## PASSAGE PROVIDED
=-=-=-=-=

Date: Mon, 13 Feb 2017 09:56:18 +0000
From: Steve Capper <steve.capper@linaro.org>
To: Linus Torvalds <torvalds@linux-foundation.org>
Cc: Al Viro <viro@zeniv.linux.org.uk>,
        Catalin Marinas <catalin.marinas@arm.com>,
        Hugh Dickins <hughd@google.com>, Peter Zijlstra <peterz@infradead.org>,
        Ingo Molnar <mingo@kernel.org>, Jeff Layton <jlayton@redhat.com>,
        Christoph Hellwig <hch@infradead.org>,
        linux-fsdevel <linux-fsdevel@vger.kernel.org>,
        Linux Kernel Mailing List <linux-kernel@vger.kernel.org>,
        Linux NFS Mailing List <linux-nfs@vger.kernel.org>,
        ceph-devel <ceph-devel@vger.kernel.org>, lustre-devel@lists.lustre.org,
        V9FS Developers <v9fs-developer@lists.sourceforge.net>,
        Jan Kara <jack@suse.cz>, Chris Wilson <chris@chris-wilson.co.uk>,
        "Kirill A. Shutemov" <kirill.shutemov@linux.intel.com>
Subject: Re: [PATCH v3 0/2] iov_iter: allow iov_iter_get_pages_alloc to
 allocate more pages per call
Message-ID: <20170213095616.GA18053@linaro.org>
References: <20170124212327.14517-1-jlayton@redhat.com>
 <20170125133205.21704-1-jlayton@redhat.com>
 <20170202095125.GF27291@ZenIV.linux.org.uk>
 <20170202105651.GA32111@infradead.org>
 <20170202111625.GG27291@ZenIV.linux.org.uk>
 <1486040452.2812.6.camel@redhat.com>
 <20170203072952.GI27291@ZenIV.linux.org.uk>
 <CA+55aFx=NPESJv9RjCNRKFH_rk9uVMov0UtFbpZH-xBsgK2h-w@mail.gmail.com>
 <20170203190816.GK27291@ZenIV.linux.org.uk>
 <CA+55aFwXKPUoZ3R4ey03L6ksXCmGLNS=16aQ7gRO1=VXCMZx-A@mail.gmail.com>
MIME-Version: 1.0
Content-Type: text/plain; charset=us-ascii
In-Reply-To: <CA+55aFwXKPUoZ3R4ey03L6ksXCmGLNS=16aQ7gRO1=VXCMZx-A@mail.gmail.com>
Sender: linux-nfs-owner@vger.kernel.org

On Fri, Feb 03, 2017 at 11:28:48AM -0800, Linus Torvalds wrote:
> On Fri, Feb 3, 2017 at 11:08 AM, Al Viro <viro@zeniv.linux.org.uk> wrote:
> >
> > On x86 it does.  I don't see anything equivalent in mm/gup.c one, and the
> > only kinda-sorta similar thing (access_ok() in __get_user_pages_fast()

=-=-=-=-=

## PROBLEMS TO SOLVE
a) Who is named as the sender of the email above about the iov_iter patch?
b) Write a continuation of the iov_iter patch email, picking up after its final line.

## DATASET EXTRACT
=-=-=-=-=

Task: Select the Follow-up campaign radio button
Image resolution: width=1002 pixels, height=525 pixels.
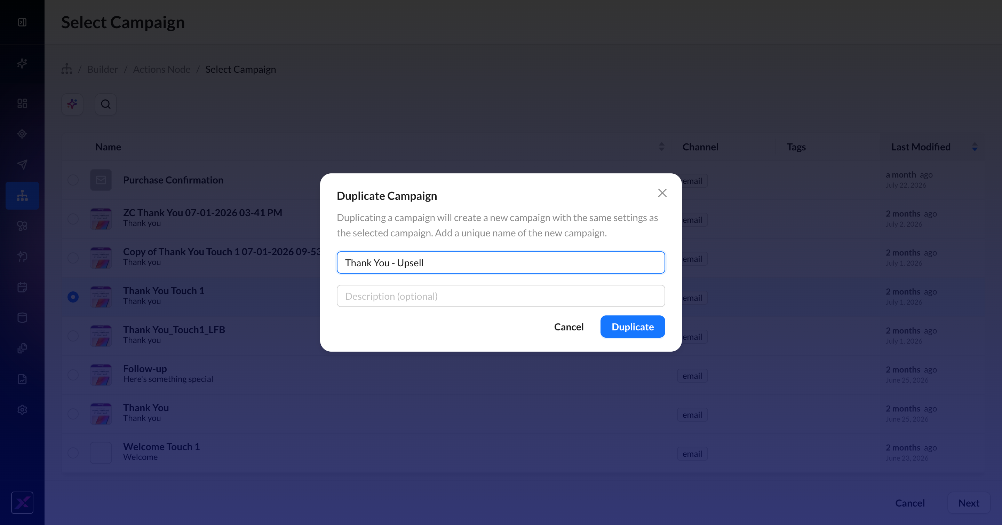Action: tap(73, 375)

=-=-=-=-=

## RESULTS OF THE EXERCISE
a) Steve Capper

b)
> > there) is vulnerable to e.g. access via kernel_write().
> 
> Yeah, access_ok() is bogus. It needs to just check against TASK_SIZE
> or whatever.
> 
> > doesn't look promising - access_ok() is never sufficient.  Something like
> > _PAGE_USER tests in x86 one solves that problem, but if anything similar
> > works for HAVE_GENERIC_RCU_GUP I don't see it.  Thus the question re
> > what am I missing here...
> 
> Ok, I definitely agree that it looks like __get_user_pages_fast() just
> needs to get rid of the access_ok() and replace it with a proper check
> for the user address space range.
> 
> Looks like arm[64] and powerpc.are the current users. Adding in some
> people involved with the original submission a few years ago.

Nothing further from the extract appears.